→ Reading text:

The use of failure rate as a reliability requirement implies an exponential distribution, since this is the only distribution commonly used for reliability (life data) analysis that has a constant failure rate. For the exponential distribution, MTTF = 1/Failure Rate = 1/0.0001 = 10,000 miles. Thus, this reliability requirement is equivalent to Example 1. Most distributions used for life data analysis have a failure rate that varies with time. In these cases, MTTF is not equal to 1/Failure Rate. Consequently, the only way that using a failure rate for a reliability requirement would make sense for distributions other than the exponential distribution would be if a time were also specified.

Requirement Example 4:  B10 life = 10,000 miles.
BX refers to the time by which X% of the units in a population will have failed. This metric has its roots in the ball and roller bearing industry. It then found its way to other industries and is now just a statistical metric that is widely used. This reliability requirement means that 10% of the population will fail by 10,000 miles. Or, in other words, the reliability of the product is 90% at 10,000 miles. This metric is a good metric because it does not make the exponential distribution assumption and also because it states clearly the percentile of failures by a certain time value.

Requirement Example 5: 90% Reliability at 10,000 miles.
This is equivalent to the previous example.

• The time of interest is 10,000 miles. This could be design life, warranty period or whatever operation/usage time is of interest to you and your customers.

• The probability that the product will not fail before 10,000 miles is 90%. Or, there is a probability that 10% will fail by 10,000 miles.

Although the above two examples (4 and 5) are good metrics, they lack a specification of how much confidence is to be had in estimating whether the product meets these reliability goals.

→ Work to complete:
- A) In the reliability requirements text, why does using a failure rate as a reliability requirement imply an exponential distribution?
- B) According to the reliability requirements text, in which industry did the BX metric originate?
- C) Carry the reliability requirements text forward from its final sentence.

→ Listed records:
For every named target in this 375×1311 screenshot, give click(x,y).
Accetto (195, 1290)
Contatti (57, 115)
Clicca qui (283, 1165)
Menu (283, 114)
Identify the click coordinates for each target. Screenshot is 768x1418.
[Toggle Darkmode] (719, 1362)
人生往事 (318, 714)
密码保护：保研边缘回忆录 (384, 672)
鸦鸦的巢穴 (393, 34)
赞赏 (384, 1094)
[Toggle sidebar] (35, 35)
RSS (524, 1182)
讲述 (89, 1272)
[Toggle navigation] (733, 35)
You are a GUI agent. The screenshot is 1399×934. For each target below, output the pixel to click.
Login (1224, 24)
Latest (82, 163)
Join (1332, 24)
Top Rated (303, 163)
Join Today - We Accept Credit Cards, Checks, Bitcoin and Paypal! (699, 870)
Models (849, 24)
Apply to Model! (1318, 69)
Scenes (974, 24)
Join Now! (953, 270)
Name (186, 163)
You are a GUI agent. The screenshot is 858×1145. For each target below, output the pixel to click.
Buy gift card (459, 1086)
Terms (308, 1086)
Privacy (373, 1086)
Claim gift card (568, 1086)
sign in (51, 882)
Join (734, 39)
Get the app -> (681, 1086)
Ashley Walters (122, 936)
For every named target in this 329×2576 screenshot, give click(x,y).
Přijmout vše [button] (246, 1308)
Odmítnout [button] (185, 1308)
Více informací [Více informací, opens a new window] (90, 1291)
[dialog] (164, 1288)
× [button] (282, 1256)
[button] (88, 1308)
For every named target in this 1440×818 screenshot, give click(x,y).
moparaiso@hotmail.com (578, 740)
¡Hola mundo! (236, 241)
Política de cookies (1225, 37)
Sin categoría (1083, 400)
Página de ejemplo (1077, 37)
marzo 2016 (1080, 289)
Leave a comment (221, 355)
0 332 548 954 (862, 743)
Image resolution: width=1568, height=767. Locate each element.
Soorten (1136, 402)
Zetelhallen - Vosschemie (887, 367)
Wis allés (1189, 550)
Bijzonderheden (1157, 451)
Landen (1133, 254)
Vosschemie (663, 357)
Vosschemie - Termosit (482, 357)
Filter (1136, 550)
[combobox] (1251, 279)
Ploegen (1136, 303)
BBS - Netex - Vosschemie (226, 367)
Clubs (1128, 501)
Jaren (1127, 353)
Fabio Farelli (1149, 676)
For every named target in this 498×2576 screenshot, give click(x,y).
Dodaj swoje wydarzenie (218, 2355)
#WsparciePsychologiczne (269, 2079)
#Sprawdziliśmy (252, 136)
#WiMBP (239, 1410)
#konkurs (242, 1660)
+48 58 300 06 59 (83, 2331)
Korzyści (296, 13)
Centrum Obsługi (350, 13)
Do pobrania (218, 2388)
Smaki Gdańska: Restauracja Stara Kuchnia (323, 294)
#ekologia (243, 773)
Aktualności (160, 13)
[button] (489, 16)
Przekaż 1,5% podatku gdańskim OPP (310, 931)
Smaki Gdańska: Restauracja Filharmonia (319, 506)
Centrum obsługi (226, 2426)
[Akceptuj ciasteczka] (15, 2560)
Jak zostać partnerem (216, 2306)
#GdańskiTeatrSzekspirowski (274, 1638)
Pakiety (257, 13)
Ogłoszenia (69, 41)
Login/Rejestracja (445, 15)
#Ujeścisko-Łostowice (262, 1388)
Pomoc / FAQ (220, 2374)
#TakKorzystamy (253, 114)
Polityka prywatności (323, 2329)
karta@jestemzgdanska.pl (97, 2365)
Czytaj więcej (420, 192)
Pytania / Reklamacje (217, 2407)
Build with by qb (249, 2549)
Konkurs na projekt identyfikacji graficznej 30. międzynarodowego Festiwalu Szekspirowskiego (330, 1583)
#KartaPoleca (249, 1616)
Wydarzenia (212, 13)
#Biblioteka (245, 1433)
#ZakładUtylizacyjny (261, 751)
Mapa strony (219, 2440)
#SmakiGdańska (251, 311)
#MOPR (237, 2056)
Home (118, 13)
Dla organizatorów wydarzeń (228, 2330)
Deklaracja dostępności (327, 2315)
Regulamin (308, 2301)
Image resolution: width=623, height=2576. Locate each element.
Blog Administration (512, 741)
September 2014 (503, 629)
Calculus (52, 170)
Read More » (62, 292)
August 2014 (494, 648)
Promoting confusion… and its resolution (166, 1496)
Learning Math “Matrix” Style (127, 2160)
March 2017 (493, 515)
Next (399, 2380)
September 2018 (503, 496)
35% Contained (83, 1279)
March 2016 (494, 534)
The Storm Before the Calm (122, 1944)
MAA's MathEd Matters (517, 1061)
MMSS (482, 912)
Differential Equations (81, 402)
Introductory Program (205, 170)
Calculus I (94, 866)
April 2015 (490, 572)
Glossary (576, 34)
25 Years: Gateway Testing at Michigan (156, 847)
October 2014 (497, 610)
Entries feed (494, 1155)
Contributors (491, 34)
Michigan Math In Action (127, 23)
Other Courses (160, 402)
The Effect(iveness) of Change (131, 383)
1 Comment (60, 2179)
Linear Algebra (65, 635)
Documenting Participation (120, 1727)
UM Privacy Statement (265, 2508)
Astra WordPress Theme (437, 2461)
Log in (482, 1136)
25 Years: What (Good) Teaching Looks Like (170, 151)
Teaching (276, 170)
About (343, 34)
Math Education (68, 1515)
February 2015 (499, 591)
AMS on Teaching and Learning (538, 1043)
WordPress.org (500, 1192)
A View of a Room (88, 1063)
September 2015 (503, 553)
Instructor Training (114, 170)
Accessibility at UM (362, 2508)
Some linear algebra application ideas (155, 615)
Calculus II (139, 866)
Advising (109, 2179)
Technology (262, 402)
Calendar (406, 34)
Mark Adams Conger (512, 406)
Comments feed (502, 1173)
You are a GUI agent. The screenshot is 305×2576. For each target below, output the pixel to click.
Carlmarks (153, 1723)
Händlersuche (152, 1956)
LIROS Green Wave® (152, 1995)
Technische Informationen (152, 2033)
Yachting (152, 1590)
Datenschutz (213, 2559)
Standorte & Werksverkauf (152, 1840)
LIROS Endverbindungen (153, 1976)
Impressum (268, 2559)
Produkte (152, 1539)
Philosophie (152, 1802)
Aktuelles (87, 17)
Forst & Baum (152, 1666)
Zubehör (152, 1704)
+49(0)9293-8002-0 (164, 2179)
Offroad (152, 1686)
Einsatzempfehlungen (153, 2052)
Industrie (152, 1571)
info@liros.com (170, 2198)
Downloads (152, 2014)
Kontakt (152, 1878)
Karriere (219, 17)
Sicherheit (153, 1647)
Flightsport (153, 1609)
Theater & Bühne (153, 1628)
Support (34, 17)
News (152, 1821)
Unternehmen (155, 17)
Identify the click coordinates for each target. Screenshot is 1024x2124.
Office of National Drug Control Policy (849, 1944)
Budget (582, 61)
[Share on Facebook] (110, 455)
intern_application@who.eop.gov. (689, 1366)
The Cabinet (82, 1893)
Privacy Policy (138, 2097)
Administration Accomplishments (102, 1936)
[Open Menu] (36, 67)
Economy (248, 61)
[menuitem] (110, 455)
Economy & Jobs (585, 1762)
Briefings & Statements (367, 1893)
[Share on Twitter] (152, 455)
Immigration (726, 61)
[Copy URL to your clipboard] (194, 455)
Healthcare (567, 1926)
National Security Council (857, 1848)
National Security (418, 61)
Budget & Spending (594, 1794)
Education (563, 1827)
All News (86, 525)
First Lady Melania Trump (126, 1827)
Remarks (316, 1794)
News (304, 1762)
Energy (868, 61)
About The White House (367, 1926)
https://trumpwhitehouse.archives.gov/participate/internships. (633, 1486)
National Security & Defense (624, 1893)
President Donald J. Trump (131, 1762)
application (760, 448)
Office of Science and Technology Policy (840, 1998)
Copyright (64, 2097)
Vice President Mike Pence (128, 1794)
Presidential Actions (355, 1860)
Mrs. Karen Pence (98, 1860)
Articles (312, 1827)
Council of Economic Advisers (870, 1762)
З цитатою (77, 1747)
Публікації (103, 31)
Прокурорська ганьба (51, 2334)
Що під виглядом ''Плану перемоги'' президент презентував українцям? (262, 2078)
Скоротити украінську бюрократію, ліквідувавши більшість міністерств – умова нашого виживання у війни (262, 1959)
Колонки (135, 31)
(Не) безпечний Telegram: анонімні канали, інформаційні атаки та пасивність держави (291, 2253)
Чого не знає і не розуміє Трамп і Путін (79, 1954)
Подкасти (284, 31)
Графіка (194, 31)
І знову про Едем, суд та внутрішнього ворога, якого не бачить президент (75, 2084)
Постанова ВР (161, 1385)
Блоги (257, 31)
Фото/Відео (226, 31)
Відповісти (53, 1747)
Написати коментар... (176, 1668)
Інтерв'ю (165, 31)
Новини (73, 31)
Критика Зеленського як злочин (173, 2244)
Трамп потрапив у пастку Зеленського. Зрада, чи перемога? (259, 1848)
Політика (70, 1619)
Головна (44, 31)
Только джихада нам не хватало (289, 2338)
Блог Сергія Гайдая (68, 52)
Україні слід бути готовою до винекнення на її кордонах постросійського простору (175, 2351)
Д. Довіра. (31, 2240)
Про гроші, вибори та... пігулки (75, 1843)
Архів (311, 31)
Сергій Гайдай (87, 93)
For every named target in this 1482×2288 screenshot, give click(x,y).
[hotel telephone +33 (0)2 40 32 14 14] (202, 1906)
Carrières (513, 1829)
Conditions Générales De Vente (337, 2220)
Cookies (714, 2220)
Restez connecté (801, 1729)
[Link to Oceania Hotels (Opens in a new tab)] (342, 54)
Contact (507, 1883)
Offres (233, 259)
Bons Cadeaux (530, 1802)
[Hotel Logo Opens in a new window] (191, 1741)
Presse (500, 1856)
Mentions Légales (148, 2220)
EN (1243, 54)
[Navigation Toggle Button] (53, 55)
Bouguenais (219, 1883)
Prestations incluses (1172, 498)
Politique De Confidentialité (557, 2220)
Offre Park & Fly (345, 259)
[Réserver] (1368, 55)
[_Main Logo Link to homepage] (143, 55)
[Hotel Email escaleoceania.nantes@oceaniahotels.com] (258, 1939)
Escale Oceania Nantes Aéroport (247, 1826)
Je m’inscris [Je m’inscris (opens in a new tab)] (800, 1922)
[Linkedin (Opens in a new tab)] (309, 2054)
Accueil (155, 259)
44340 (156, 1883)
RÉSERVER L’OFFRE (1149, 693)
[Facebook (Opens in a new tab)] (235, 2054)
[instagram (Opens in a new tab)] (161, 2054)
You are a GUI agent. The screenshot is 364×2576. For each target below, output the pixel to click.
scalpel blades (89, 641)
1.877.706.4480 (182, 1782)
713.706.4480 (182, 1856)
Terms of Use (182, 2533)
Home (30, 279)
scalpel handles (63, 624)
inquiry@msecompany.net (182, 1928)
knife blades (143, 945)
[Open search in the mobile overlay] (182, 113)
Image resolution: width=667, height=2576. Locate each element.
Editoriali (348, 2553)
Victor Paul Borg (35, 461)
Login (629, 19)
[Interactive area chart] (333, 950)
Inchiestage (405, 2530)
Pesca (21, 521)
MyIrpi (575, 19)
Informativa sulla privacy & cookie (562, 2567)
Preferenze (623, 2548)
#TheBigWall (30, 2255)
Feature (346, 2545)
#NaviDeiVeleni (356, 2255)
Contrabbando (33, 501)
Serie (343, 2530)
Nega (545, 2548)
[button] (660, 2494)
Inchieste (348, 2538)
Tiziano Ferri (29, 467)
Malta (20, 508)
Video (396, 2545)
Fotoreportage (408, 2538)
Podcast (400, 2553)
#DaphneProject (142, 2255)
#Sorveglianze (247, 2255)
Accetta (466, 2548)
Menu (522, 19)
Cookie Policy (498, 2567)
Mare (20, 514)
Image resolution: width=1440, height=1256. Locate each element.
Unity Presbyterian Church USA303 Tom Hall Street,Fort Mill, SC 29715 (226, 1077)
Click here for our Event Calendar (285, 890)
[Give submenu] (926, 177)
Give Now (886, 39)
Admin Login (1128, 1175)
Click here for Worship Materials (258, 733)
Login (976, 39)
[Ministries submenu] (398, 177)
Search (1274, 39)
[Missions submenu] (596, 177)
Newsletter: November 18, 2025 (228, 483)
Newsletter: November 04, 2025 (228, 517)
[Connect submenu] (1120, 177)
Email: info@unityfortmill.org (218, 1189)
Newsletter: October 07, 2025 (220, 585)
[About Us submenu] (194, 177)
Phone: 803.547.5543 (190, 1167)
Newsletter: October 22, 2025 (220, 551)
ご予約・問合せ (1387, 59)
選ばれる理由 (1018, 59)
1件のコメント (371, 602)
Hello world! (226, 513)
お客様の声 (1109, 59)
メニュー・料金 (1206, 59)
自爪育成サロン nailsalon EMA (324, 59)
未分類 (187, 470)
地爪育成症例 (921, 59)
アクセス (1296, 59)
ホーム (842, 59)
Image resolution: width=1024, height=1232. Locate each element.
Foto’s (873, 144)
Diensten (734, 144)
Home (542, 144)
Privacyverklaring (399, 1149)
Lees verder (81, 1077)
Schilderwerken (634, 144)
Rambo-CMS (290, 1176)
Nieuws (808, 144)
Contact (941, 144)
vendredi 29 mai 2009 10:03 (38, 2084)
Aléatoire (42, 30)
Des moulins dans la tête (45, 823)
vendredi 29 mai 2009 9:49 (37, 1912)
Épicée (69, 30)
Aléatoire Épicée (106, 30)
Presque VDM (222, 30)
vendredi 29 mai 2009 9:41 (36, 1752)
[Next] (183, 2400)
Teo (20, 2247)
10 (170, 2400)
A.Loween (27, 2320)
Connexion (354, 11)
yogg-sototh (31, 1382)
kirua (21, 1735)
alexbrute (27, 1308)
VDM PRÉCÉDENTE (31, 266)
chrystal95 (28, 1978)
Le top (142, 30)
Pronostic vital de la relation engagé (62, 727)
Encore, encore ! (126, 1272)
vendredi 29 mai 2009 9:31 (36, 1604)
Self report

→ The results:
- A) The exponential distribution is the only distribution commonly used for life data analysis that has a constant failure rate. Most other life data distributions have a failure rate that varies with time.

- B) The ball and roller bearing industry.

- C)
Requirement Example 6: 90% Reliability at 10,000 miles with 50% confidence.
Same as above (Example 5) with the following addition:

• The lower reliability estimate obtained from your tested sample (or data collected from the field) is at the 50% confidence level.

This corresponds to the regression line that goes through the data in a regression plot obtained when a distribution (such as a Weibull) model is fitted to times-to-failure. The line is at 50% confidence. In other words, this means that there is a 50% chance that your estimated value of reliability is greater than the true reliability value and there is a 50% chance that it is lower. Using a lower 50% confidence on reliability is equivalent to not mentioning the confidence level at all!

Let us use the following example to illustrate calculating this reliability requirement.

The two designs are modeled with a Weibull distribution and using rank regression on X as the parameter estimation method. The following figure shows the probability plot for the two designs.

The above plot shows that at 10,000 miles, the demonstrated reliability of Design B (96.81%) is superior to Design A's demonstrated reliability (95.93%) at the 50% confidence (along the probability line). Both designs meet the reliability requirement; however, the demonstrated reliability of B is better.

Requirement Example 7: 90% Reliability for 10,000 miles with 90% confidence.
Same as above (Example 6) with the exception that here, more confidence is required in the reliability estimate. This statement means that the 90% lower confidence estimate on reliability at 10,000 miles should be 90%.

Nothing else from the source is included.